Clearly, the bill promises to simplify and clarify the complaints process by investing greater responsibility and powers in the Secretary of the Department of Finance, Services and Innovation.
The bill introduces a show-cause approach, whereby the secretary can demand a certifier prove why action should not be taken, and to act immediately in the event if there is a risk to public safety. I note that bodies like Local Government NSW have also signalled support for the introduction of new offences and greater penalties and fines. I am of the strong view that anything that enhances oversight and accountability for building certifiers is a good thing. However, I reiterate the concerns raised by Local Government NSW in its submission that it is unclear as to whether councils or individual members of the public can initiate the complaints process. I seek clarification from the Minister given the large number of constituents who have raised with me and my office the lack of responsiveness of the Building Professionals Board.
I conclude by drawing the attention of the House to a recent article in theSydney Morning Herald by Ross Taylor, Managing Director of Ross Taylor and Associates waterproofing consultants. He notes in response to the bill:
The recently announced proposed overhaul of certifiers won't make much difference to the quality of buildings. The fundamental flaw in the concept of certifiers is that their role is to check paperwork and not to check actual construction as it goes up. The amount of visits and time on site actually verifying the construction is very limited. The so-called overhaul does little to change this.
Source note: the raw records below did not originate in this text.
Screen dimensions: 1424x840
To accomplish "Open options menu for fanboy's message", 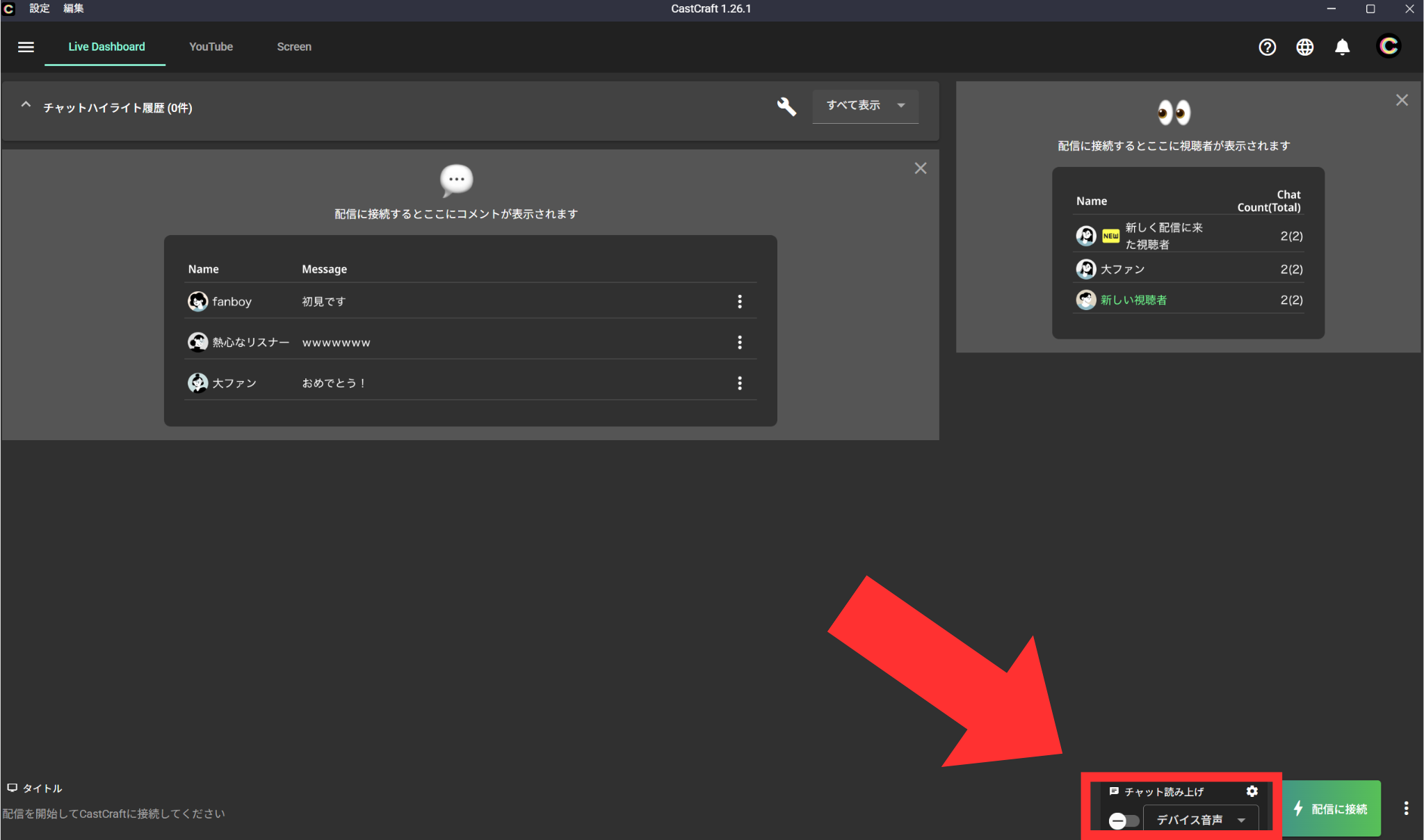I will (x=739, y=301).
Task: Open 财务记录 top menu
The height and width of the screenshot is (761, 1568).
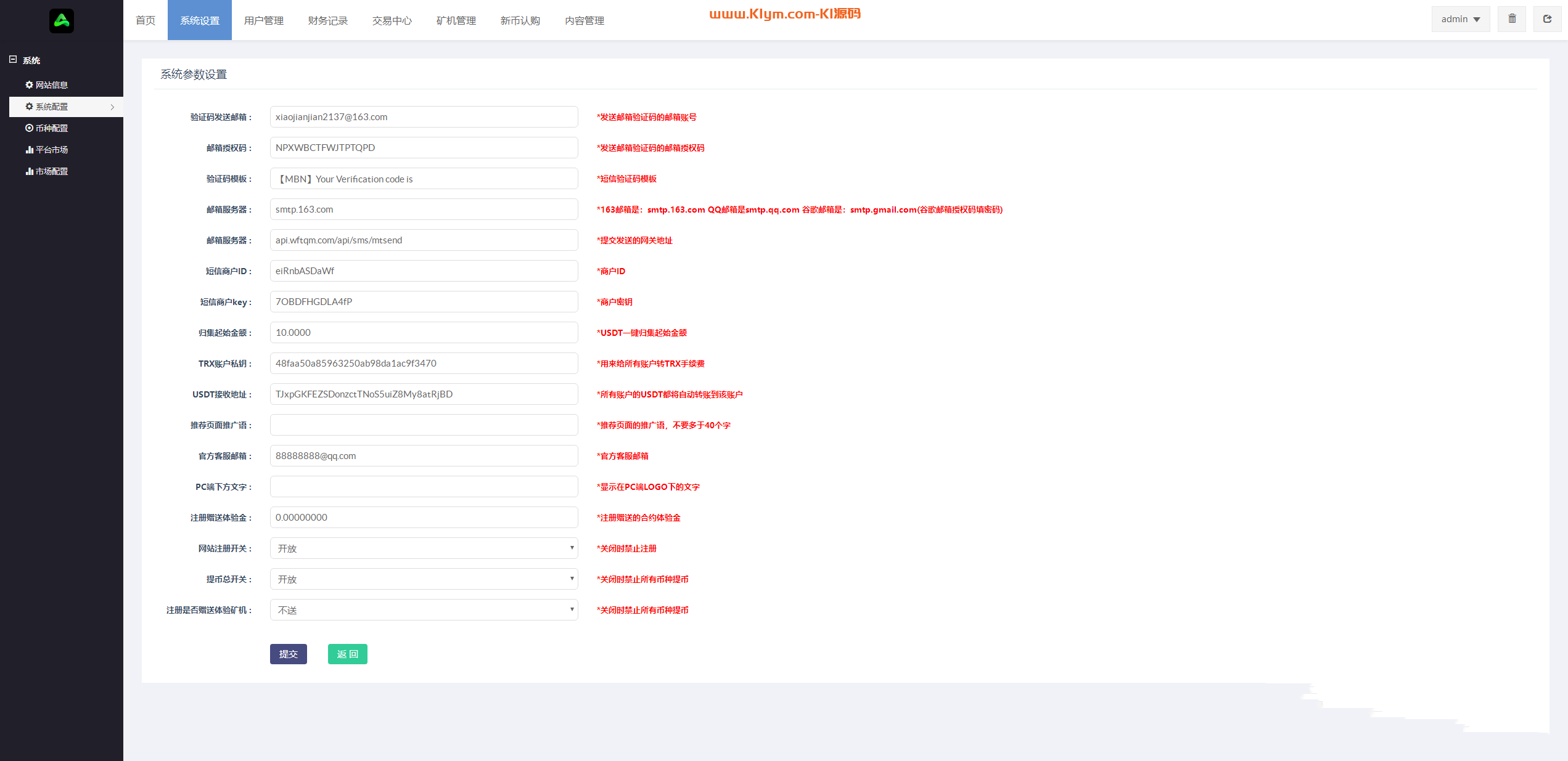Action: pos(327,20)
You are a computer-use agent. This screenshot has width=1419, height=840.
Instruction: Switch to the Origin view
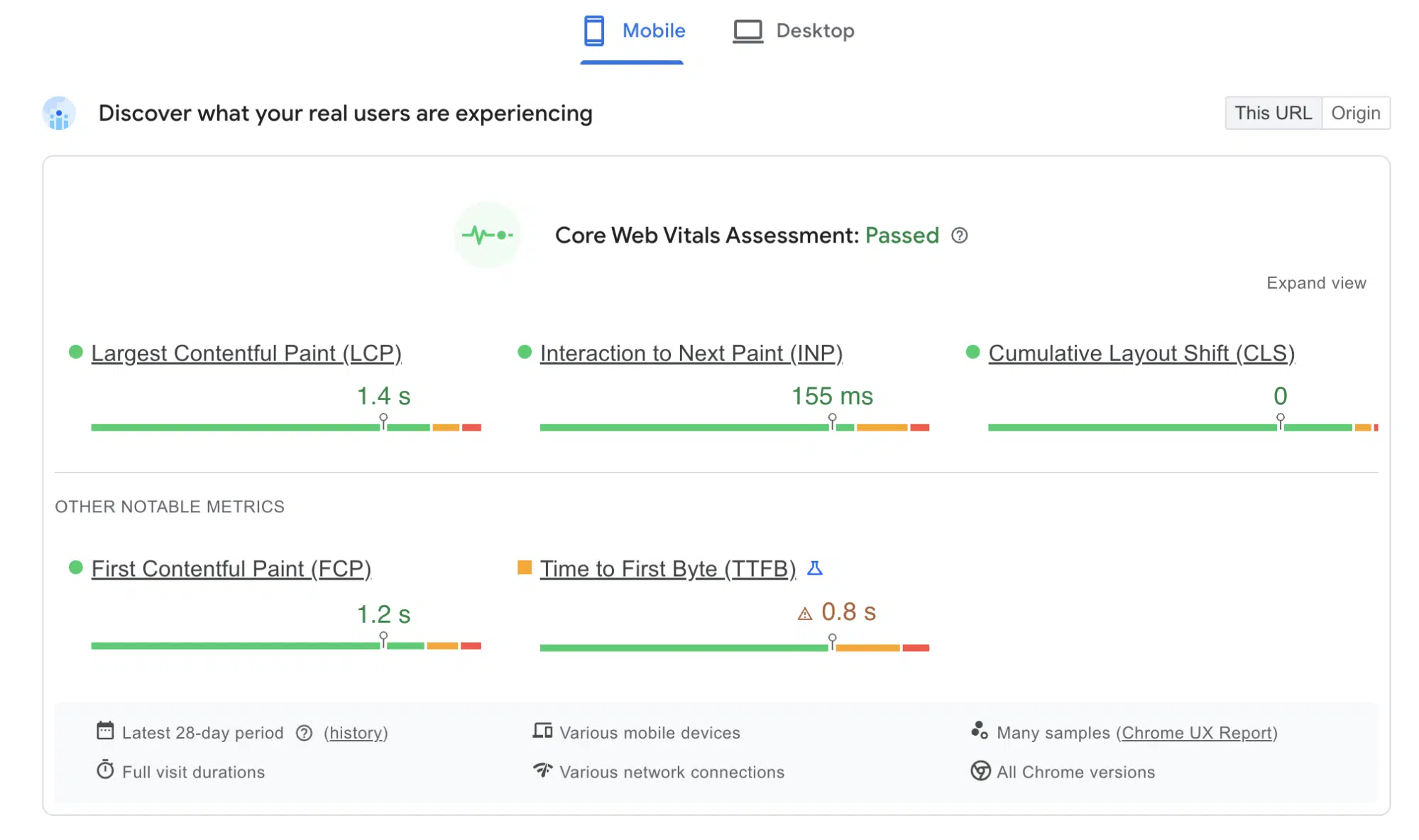pos(1356,112)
I support the bill as a step in the right direction but it is clear that it must go much further if it is to meet the intent and recommendations of the Lambert review. It is right that we break down the cosy relationship between certifiers and dodgy developers. It is right that we create stronger accountability by increasing penalties and introducing new offences to protect consumers. It is right, too, that we work to improve the complaints process so that the community can have a greater say about development in their neighbourhood. But I call on the Minister to give this new regime teeth by bringing forward a more detailed discussion about the options that he has in his paper. I call on the Minister to empower consumers by providing better information about developers from whom they are buying and by working towards greater oversight of building quality overall.